Observo bem: pode-se dizer que está em boas condições. Não, não falta nenhum dente. Não estão muito desalinhados, nem tortos. Na frente, lê-se, ainda, perfeitamente, Flamengo. E atrás, Carioca.
Então é isto, um pente Flamengo da Flex-a Carioca, que o fabricava. Não sei por que falei disto com um amigo virtual. E ele então me cumprimentou duplamente: por ainda guardar essa raridade, já mesmo uma relíquia, e por ainda ter cabelos para usá-la.
Nada de tão notável, um pobre pente de plástico, que décadas atrás era comprado em qualquer farmácia, camelô ou tabacaria. Mas agora as tabacarias, com poucas exceções, só parecem existir num poema de Fernando Pessoa.
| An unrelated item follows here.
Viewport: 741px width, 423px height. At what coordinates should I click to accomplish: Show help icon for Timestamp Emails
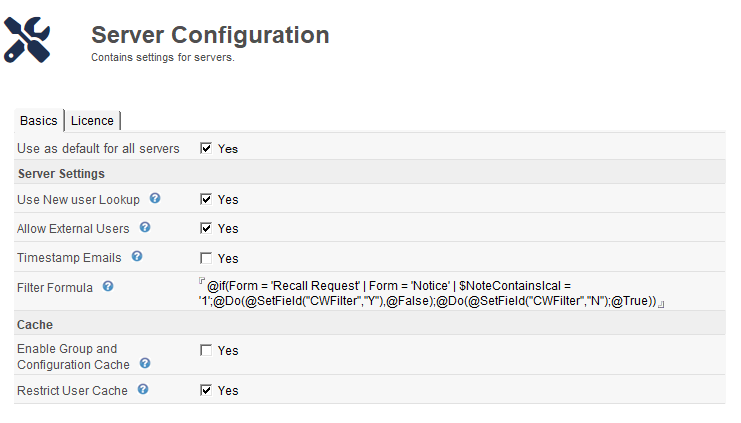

Lembro-me de muitas que havia em São Paulo, ali pelas ruelas próximas ao Prédio Martinelli. Talvez ainda existam raridades que vendam raridades, numa região ainda de chapelarias, engraxates, lojas de carimbos, capas e sombrinhas, ou mesmo galochas, tudo de um passado próximo, mas bem remoto. Ali, o que não se deteriorou, virou folclore.
Não sei quando o comprei; devo ter comprado vários de uma só vez. E nem era meu preferido: gostava mais dos pentes de osso, que também se tornaram escassos. Mas aí está o pente Flamengo, com uma flexibilidade que não desmerece seu nome de marca.
Já andou por mil lugares, dentro e fora do Brasil. Encarou com galhardia minha distração, que o deu por perdido inúmeras vezes. Mas sempre achava um jeito de voltar, esquecido que fora num bolso, ou caído atrás de um móvel. No fim, sempre me espanto: eis o velho pente aí de novo!
Resistiu a tudo, o mesmo não acontecendo com um outro exemplar da mesma época que, apesar de sua maleabilidade, perdeu uns dentes, e a última vez que foi visto servia para cofiar os abundantes pelos de nosso gatão.
Talvez não tenha suportado tal humilhação e sumiu, ficando o que tenho agora como uma espécie do Último dos Moicanos.
E não tem substituto: outros pentes de plástico, atuais, logo se mostraram quebradiços e precários, de uma falsa dureza de arrancar o couro cabeludo.
Fiel como um cão, meu velho Flamengo parece disposto a me acompanhar até meus últimos dias, ou até quando restar um único fio de cabelo.